Das, was das unheilige Dreigestirn Piccoli, Scheider und Gonska hier abliefert, ist menschenverachtender Hedonismus auf allerhöchstem (Schauspiel-) Niveau, ähnlich wie es sonst nur spanische oder italienische Exploitationer der untersten Kategorien hinbekommen, untermalt von einer leichten und komischen Musik Ennio Morricones, die aber unmerklich immer düsterer und abgründiger wird, und das Treiben sehr zutreffend beschreibt. Sind die ersten kleinen Betrügereien noch verspielt und heiter, so ist spätestens der Mittelteil des Film, die Ermordung von Chambon und Noemie, eine Tortur für die Charaktere genauso wie für den Zuschauer. Wir begleiten die drei Infernalischen hautnah dabei, die Toten in das obere Stockwerk zu bugsieren und in Schwefelsäure aufzulösen, was nicht ohne Kotzerei und ordentlich Ekelhaftem vonstattengeht. Noch intensiver und anstrengender ist es, die aufgelösten Leichen als mit Fleischbrocken und Knochen durchsetzte Suppe wieder in den Garten zu bringen, um sie dort mit dem Erdreich zu vermanschen. Eine Knochenarbeit, im wahrsten Sinne des Wortes, und nicht nur bei den Figuren liegen die Nerven blank. Selbst der kurze Imbiss Catherines sieht in diesem Zusammenhang aus wie etwas, was man normalerweise eigentlich nicht essen mag, während Philomène gleichzeitig ihre erwachenden sexuellen Begierden nicht mehr unterdrücken kann …

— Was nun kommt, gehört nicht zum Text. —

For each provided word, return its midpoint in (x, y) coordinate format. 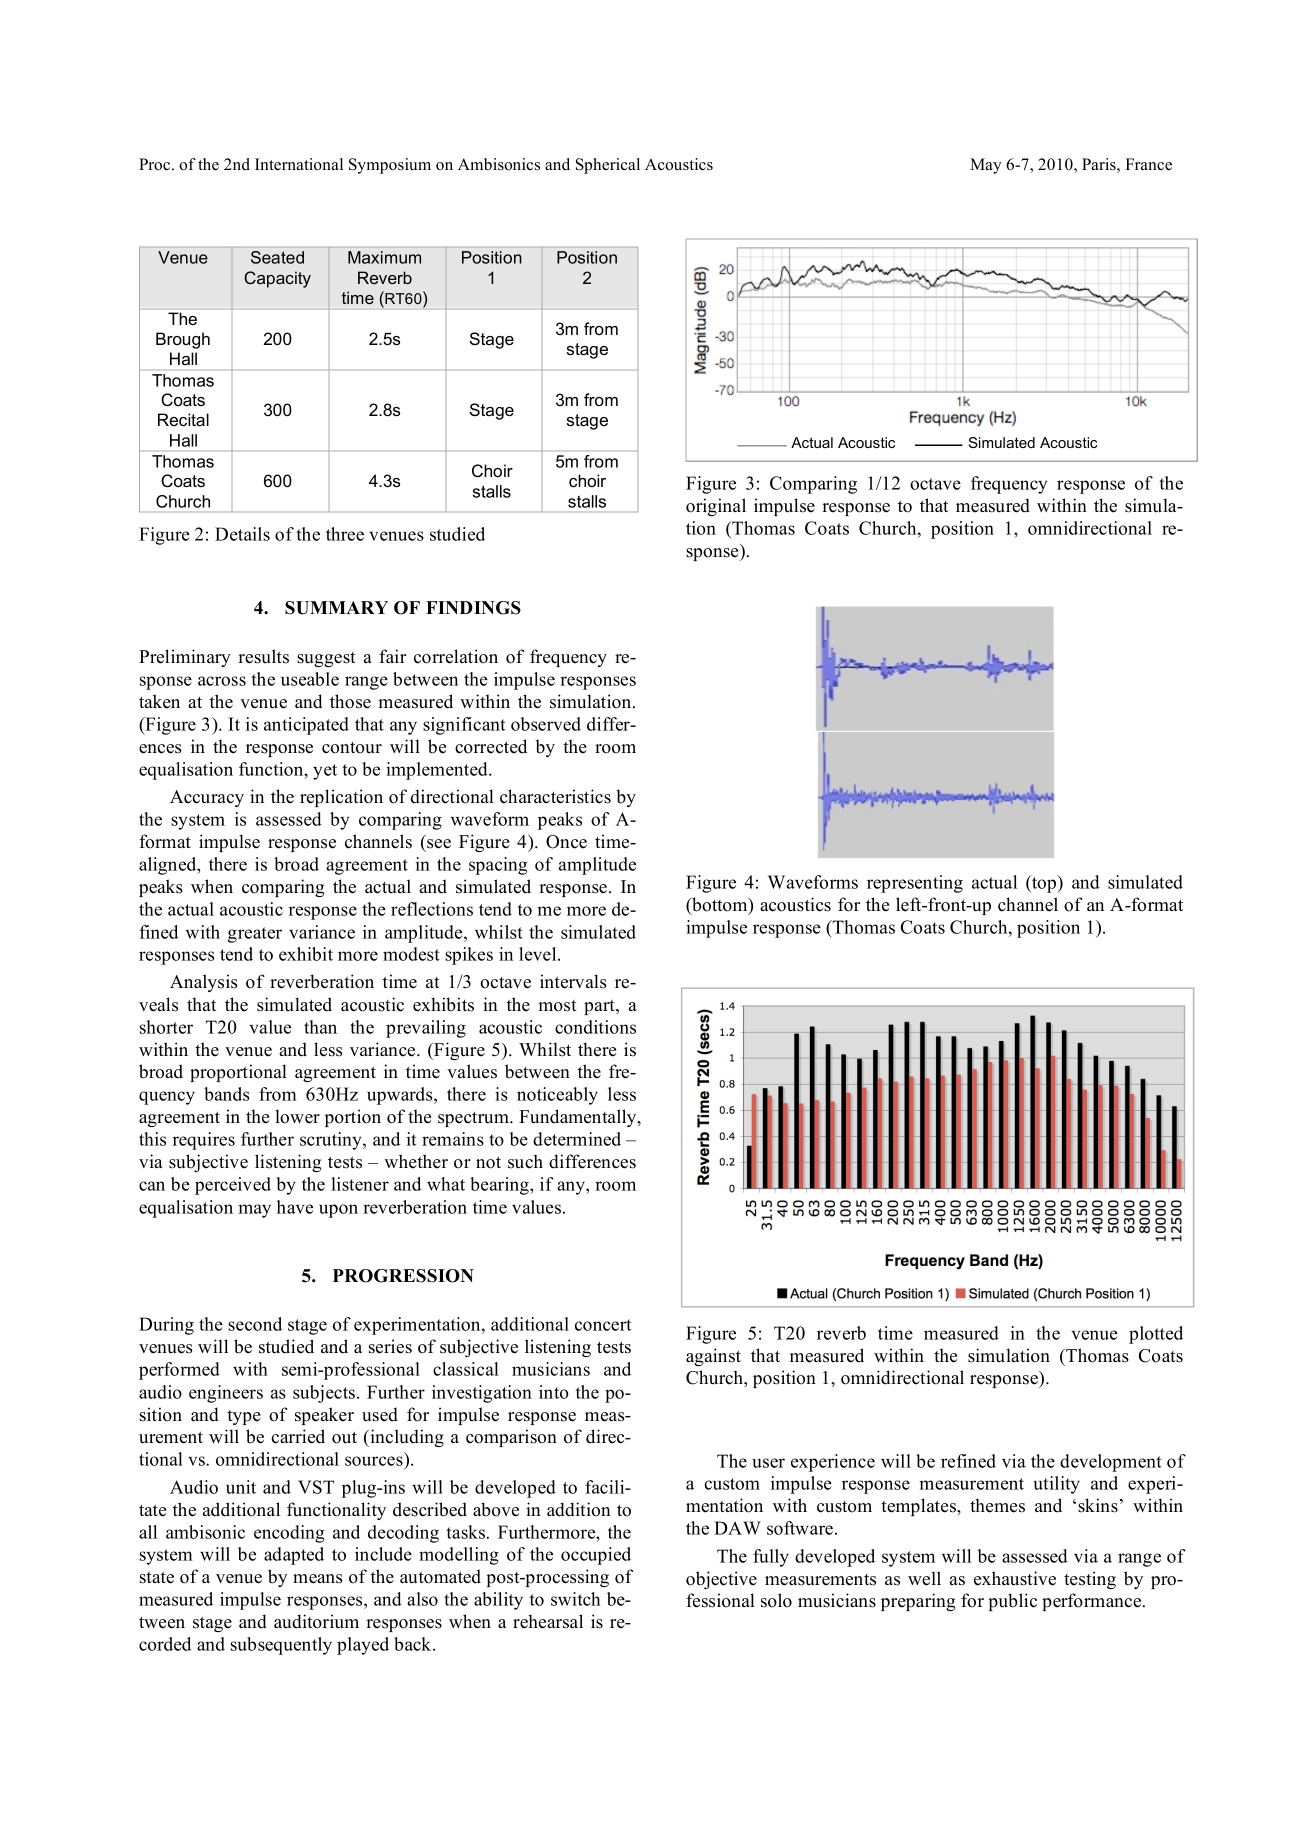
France (1148, 164)
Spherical (608, 166)
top (1044, 884)
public (1012, 1602)
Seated (277, 257)
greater (255, 935)
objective (721, 1580)
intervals (573, 981)
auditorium (316, 1621)
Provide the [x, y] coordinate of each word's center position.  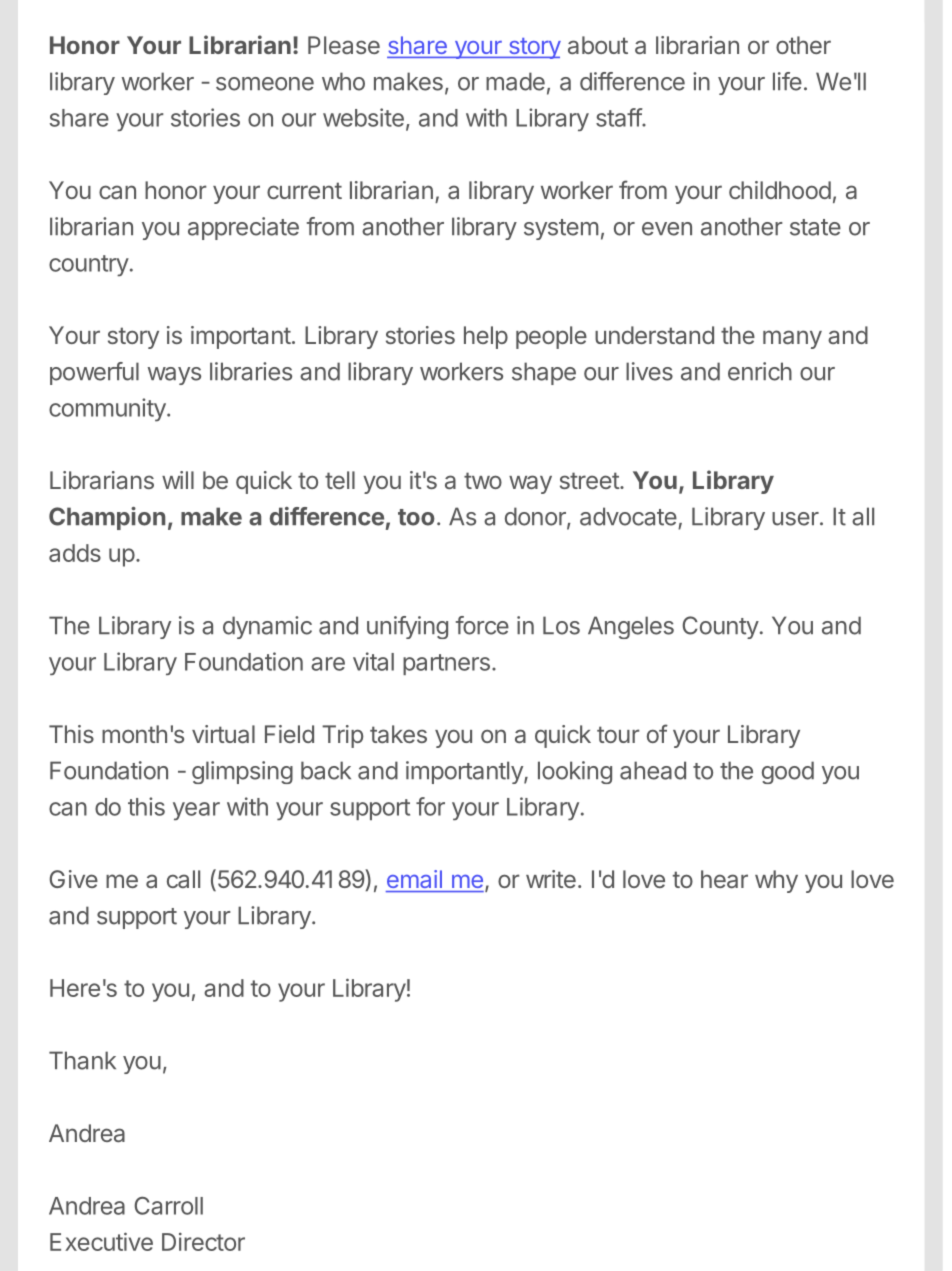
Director [203, 1242]
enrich [760, 371]
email [414, 879]
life [787, 81]
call [183, 879]
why [776, 881]
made [515, 81]
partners [446, 664]
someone [265, 84]
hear [724, 879]
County [720, 627]
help [486, 337]
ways [174, 376]
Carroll [168, 1205]
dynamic [267, 627]
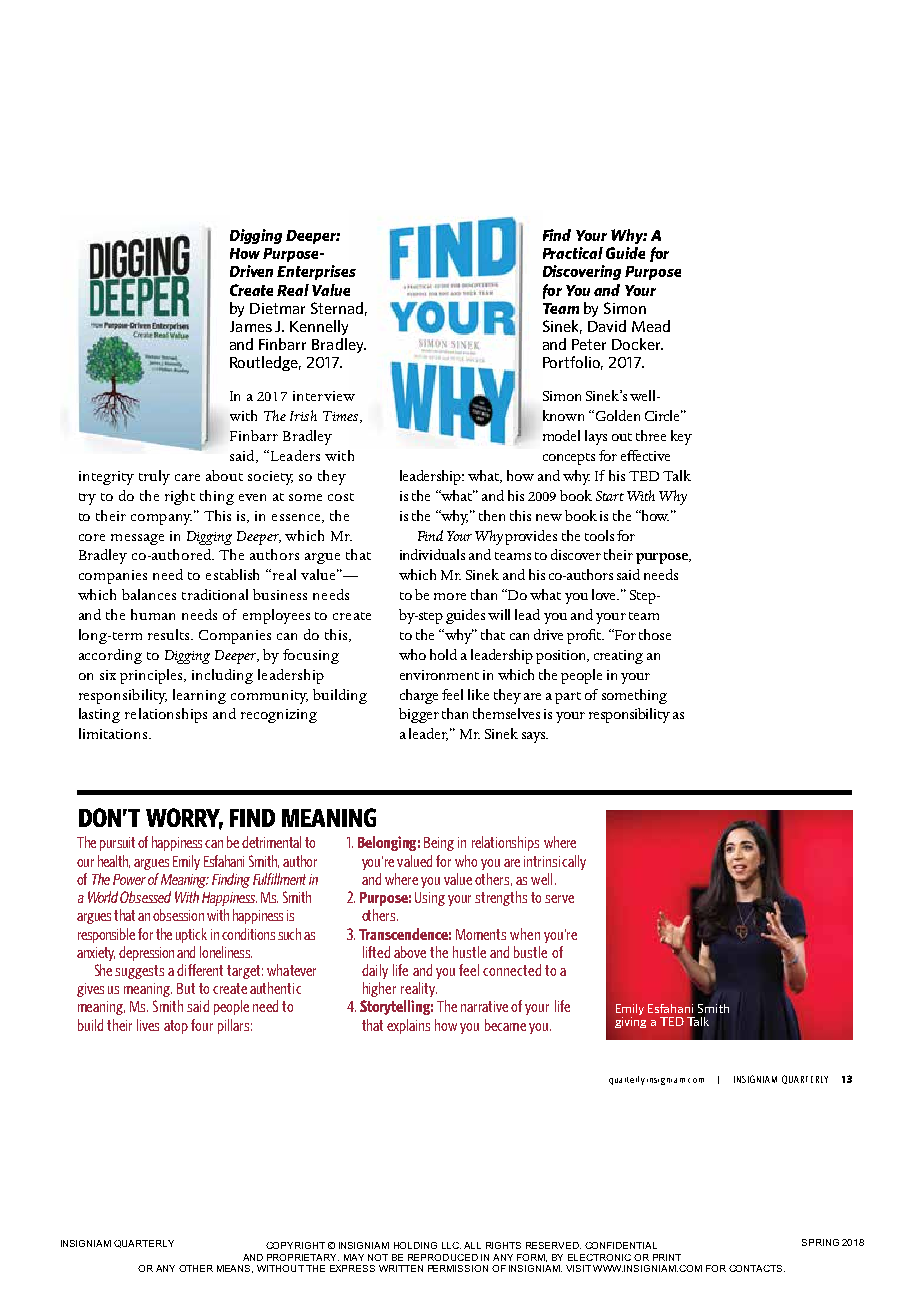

Und so entwickelt sich TRIO INFERNAL von einer mit Sex und mehr oder weniger knuffigen Betrügereien durchzogenen, leichten Geschichte zuerst zu einer ekeligen und blutigen Moritat, um dann, mit der Handlung rund um das junge Mädchen mit Tuberkulose, zu einer widerlichen und abgrundtief bösen Story um Manipulation zu werden. Hier schwinden die Sympathien für die Figuren schnell, und einzig Catherine bleibt als Identifikationsfigur noch übrig, gerade weil sie von wirklich allen Beteiligten dieses miesen Spiels bis zur letzten Konsequenz ausgenutzt wird. Mit dieser Episode werden Emotionen ins Spiel gebracht, die den Zuschauer nachhaltig schmerzen, und ihn am Ende plötzlich und unerwartet niederwerfen. Und doch ist es gleichzeitig grotesk was hier alles passiert: Grotesk sind die verschiedenen Hochzeiten, grotesk ist die Auflösung der Leichen am Heiligabend, und grotesk ist der zur Schau gestellte Zynismus der Charaktere. TRIO INFERNAL erweist sich dadurch als bitterböser und stellenweise exploitativer Kommentar zur Befindlichkeit der Bourgeoisie, die hier ihre Phantasien ausleben darf, und dabei vor nichts und niemandem Halt macht. Geld und Sex, Sex und Geld, und gerne auch ein gerüttelt Maß an Macht, das ist es, was die Spießbürger dieser Welt antreibt. Wirklich nur die Spießbürger? Wenn wir ehrlich sind ist es doch das, was uns alle antreibt, und vielleicht wären wir auch gerne wie Sarret und Philomène: Skrupellos, versaut, rücksichtslos, und geil. Ein Film als Spiegelbild der Gesellschaft, und zwischen den Zuständen im Jahr 1925, 1974 und 2025 scheint gar kein großer Unterschied mehr zu liegen …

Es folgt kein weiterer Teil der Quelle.